Better String library Security Statement
----------------------------------------

by Paul Hsieh

===============================================================================

Introduction
------------

The Better String library (hereafter referred to as Bstrlib) is an attempt to 
provide improved string processing functionality to the C and C++ language.  
At the heart of the bstring library is the management of "bstring"s which are 
a significant improvement over '\0' terminated char buffers.  See the 
accompanying documenation file bstrlib.txt for more information.

DISCLAIMER: THIS SOFTWARE IS PROVIDED BY THE COPYRIGHT HOLDERS AND 
CONTRIBUTORS "AS IS" AND ANY EXPRESS OR IMPLIED WARRANTIES, INCLUDING, BUT 
NOT LIMITED TO, THE IMPLIED WARRANTIES OF MERCHANTABILITY AND FITNESS FOR A 
PARTICULAR PURPOSE ARE DISCLAIMED. IN NO EVENT SHALL THE COPYRIGHT OWNER OR 
CONTRIBUTORS BE LIABLE FOR ANY DIRECT, INDIRECT, INCIDENTAL, SPECIAL, 
EXEMPLARY, OR CONSEQUENTIAL DAMAGES (INCLUDING, BUT NOT LIMITED TO, 
PROCUREMENT OF SUBSTITUTE GOODS OR SERVICES; LOSS OF USE, DATA, OR PROFITS; 
OR BUSINESS INTERRUPTION) HOWEVER CAUSED AND ON ANY THEORY OF LIABILITY, 
WHETHER IN CONTRACT, STRICT LIABILITY, OR TORT (INCLUDING NEGLIGENCE OR 
OTHERWISE) ARISING IN ANY WAY OUT OF THE USE OF THIS SOFTWARE, EVEN IF 
ADVISED OF THE POSSIBILITY OF SUCH DAMAGE.
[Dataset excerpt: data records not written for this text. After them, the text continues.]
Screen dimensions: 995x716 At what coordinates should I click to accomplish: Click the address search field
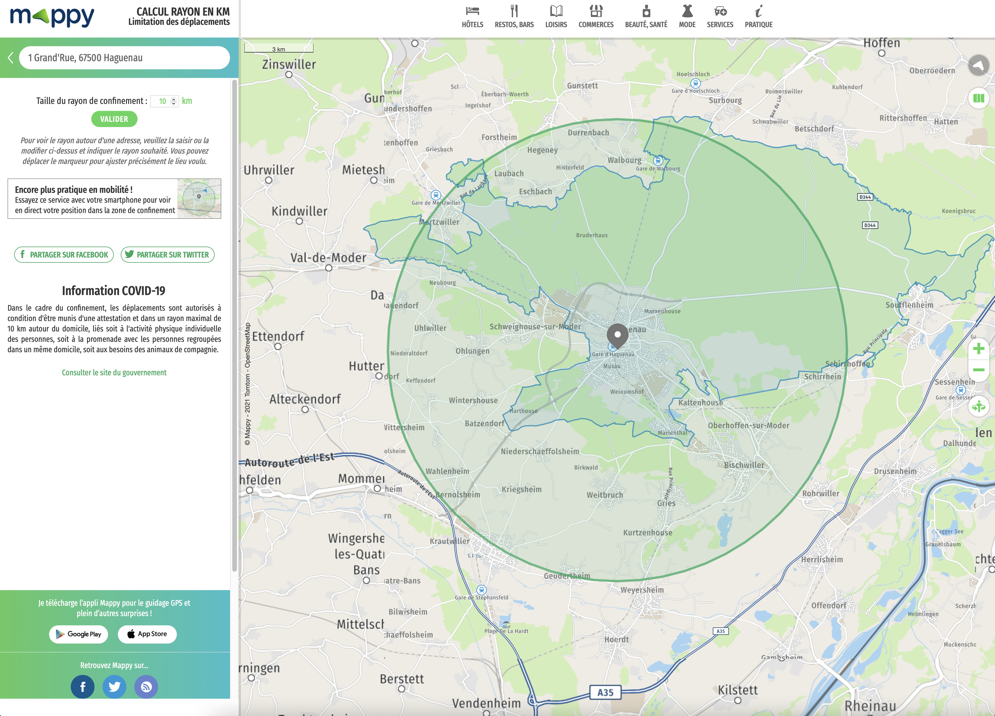click(124, 58)
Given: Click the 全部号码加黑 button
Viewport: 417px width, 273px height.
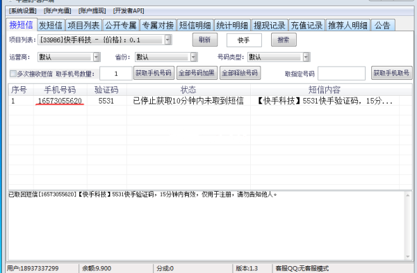Looking at the screenshot, I should tap(197, 73).
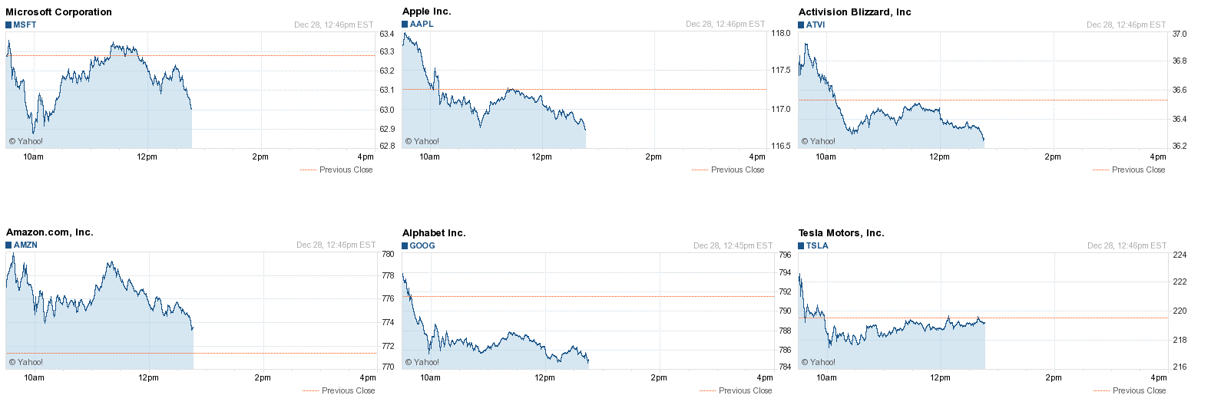
Task: Click the Alphabet chart's 12:45pm EST timestamp
Action: coord(733,245)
Like any software, there is always a possibility of failure due to a flawed
implementation.  Nevertheless a good faith effort has been made to minimize 
such flaws in Bstrlib.  Also, use of Bstrlib by itself will not make an 
application secure or free from implementation failures.  However, it is the
author's belief that use of Bstrlib can greatly facilitate in the creating of
software meeting the highest possible standards of security.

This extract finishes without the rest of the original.